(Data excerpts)
* * * *

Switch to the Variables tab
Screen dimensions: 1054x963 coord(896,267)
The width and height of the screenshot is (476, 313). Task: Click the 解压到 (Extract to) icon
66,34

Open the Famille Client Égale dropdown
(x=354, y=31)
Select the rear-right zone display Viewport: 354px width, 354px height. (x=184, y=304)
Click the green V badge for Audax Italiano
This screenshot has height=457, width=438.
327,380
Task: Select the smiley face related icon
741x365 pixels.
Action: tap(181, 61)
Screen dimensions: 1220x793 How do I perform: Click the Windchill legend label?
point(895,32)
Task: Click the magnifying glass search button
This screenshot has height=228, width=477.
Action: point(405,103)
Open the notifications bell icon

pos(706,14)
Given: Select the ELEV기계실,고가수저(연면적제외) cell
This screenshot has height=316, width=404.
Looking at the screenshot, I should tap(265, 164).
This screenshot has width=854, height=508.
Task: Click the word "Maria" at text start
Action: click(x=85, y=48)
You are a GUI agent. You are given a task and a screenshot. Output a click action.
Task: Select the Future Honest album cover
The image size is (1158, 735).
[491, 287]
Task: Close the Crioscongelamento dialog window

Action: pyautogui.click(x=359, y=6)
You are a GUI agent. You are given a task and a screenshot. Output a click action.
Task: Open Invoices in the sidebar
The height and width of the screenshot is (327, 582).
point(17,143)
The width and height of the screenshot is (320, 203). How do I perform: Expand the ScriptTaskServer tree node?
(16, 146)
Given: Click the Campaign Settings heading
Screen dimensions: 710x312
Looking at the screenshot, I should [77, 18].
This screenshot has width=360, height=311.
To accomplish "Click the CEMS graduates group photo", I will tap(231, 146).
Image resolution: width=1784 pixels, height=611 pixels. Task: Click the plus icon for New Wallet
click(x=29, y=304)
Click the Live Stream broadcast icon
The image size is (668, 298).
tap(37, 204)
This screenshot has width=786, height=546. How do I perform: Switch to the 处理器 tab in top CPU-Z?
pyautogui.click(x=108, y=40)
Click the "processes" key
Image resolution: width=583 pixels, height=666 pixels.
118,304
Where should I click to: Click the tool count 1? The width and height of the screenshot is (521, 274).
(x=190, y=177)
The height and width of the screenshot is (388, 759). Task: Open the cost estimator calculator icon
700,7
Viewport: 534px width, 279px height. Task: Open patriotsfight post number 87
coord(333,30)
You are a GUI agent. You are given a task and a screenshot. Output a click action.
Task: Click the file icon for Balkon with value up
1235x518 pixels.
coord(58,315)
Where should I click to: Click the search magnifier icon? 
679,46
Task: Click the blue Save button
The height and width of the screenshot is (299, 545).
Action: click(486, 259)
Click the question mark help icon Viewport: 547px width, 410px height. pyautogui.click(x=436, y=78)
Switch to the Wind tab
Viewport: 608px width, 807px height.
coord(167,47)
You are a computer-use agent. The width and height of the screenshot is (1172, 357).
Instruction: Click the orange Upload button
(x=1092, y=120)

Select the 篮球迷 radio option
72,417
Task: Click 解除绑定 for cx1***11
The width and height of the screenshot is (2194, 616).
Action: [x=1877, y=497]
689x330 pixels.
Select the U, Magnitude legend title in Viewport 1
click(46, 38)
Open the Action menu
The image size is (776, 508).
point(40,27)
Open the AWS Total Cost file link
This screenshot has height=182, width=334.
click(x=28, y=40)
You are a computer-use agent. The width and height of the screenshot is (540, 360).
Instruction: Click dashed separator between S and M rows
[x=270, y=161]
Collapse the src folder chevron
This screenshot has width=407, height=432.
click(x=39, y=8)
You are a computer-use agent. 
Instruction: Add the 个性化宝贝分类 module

* * * *

▶ ACTION ITEM
A word-for-word transcription of all the data is needed.

▶ FINISHED EXERCISE
Switch to the Variables tab
Screen dimensions: 1054x963 coord(896,267)
The width and height of the screenshot is (476, 313). Task: Click the 解压到 (Extract to) icon
66,34

Open the Famille Client Égale dropdown
(x=354, y=31)
Select the rear-right zone display Viewport: 354px width, 354px height. (x=184, y=304)
Click the green V badge for Audax Italiano
This screenshot has height=457, width=438.
327,380
Task: Select the smiley face related icon
741x365 pixels.
Action: tap(181, 61)
Screen dimensions: 1220x793 How do I perform: Click the Windchill legend label?
point(895,32)
Task: Click the magnifying glass search button
This screenshot has height=228, width=477.
Action: point(405,103)
Open the notifications bell icon

pos(706,14)
Given: Select the ELEV기계실,고가수저(연면적제외) cell
This screenshot has height=316, width=404.
Looking at the screenshot, I should tap(265, 164).
This screenshot has width=854, height=508.
Task: Click the word "Maria" at text start
Action: click(x=85, y=48)
You are a GUI agent. You are given a task and a screenshot. Output a click action.
Task: Select the Future Honest album cover
The image size is (1158, 735).
[491, 287]
Task: Close the Crioscongelamento dialog window

Action: pyautogui.click(x=359, y=6)
You are a GUI agent. You are given a task and a screenshot. Output a click action.
Task: Open Invoices in the sidebar
The height and width of the screenshot is (327, 582).
point(17,143)
The width and height of the screenshot is (320, 203). How do I perform: Expand the ScriptTaskServer tree node?
(16, 146)
Given: Click the Campaign Settings heading
Screen dimensions: 710x312
Looking at the screenshot, I should [77, 18].
This screenshot has width=360, height=311.
To accomplish "Click the CEMS graduates group photo", I will tap(231, 146).
Image resolution: width=1784 pixels, height=611 pixels. Task: Click the plus icon for New Wallet
click(x=29, y=304)
Click the Live Stream broadcast icon
The image size is (668, 298).
tap(37, 204)
This screenshot has width=786, height=546. How do I perform: Switch to the 处理器 tab in top CPU-Z?
pyautogui.click(x=108, y=40)
Click the "processes" key
Image resolution: width=583 pixels, height=666 pixels.
118,304
Where should I click to: Click the tool count 1? The width and height of the screenshot is (521, 274).
(x=190, y=177)
The height and width of the screenshot is (388, 759). Task: Open the cost estimator calculator icon
700,7
Viewport: 534px width, 279px height. Task: Open patriotsfight post number 87
coord(333,30)
You are a GUI agent. You are given a task and a screenshot. Output a click action.
Task: Click the file icon for Balkon with value up
1235x518 pixels.
coord(58,315)
Where should I click to: Click the search magnifier icon? 
679,46
Task: Click the blue Save button
The height and width of the screenshot is (299, 545).
Action: click(486, 259)
Click the question mark help icon Viewport: 547px width, 410px height. pyautogui.click(x=436, y=78)
Switch to the Wind tab
Viewport: 608px width, 807px height.
coord(167,47)
You are a computer-use agent. The width and height of the screenshot is (1172, 357).
Instruction: Click the orange Upload button
(x=1092, y=120)

Select the 篮球迷 radio option
72,417
Task: Click 解除绑定 for cx1***11
The width and height of the screenshot is (2194, 616).
Action: [x=1877, y=497]
689x330 pixels.
Select the U, Magnitude legend title in Viewport 1
click(46, 38)
Open the Action menu
The image size is (776, 508).
point(40,27)
Open the AWS Total Cost file link
This screenshot has height=182, width=334.
click(x=28, y=40)
You are a computer-use agent. The width and height of the screenshot is (540, 360).
Instruction: Click dashed separator between S and M rows
[x=270, y=161]
Collapse the src folder chevron
This screenshot has width=407, height=432.
click(x=39, y=8)
You are a computer-use agent. 
Instruction: Add the 个性化宝贝分类 module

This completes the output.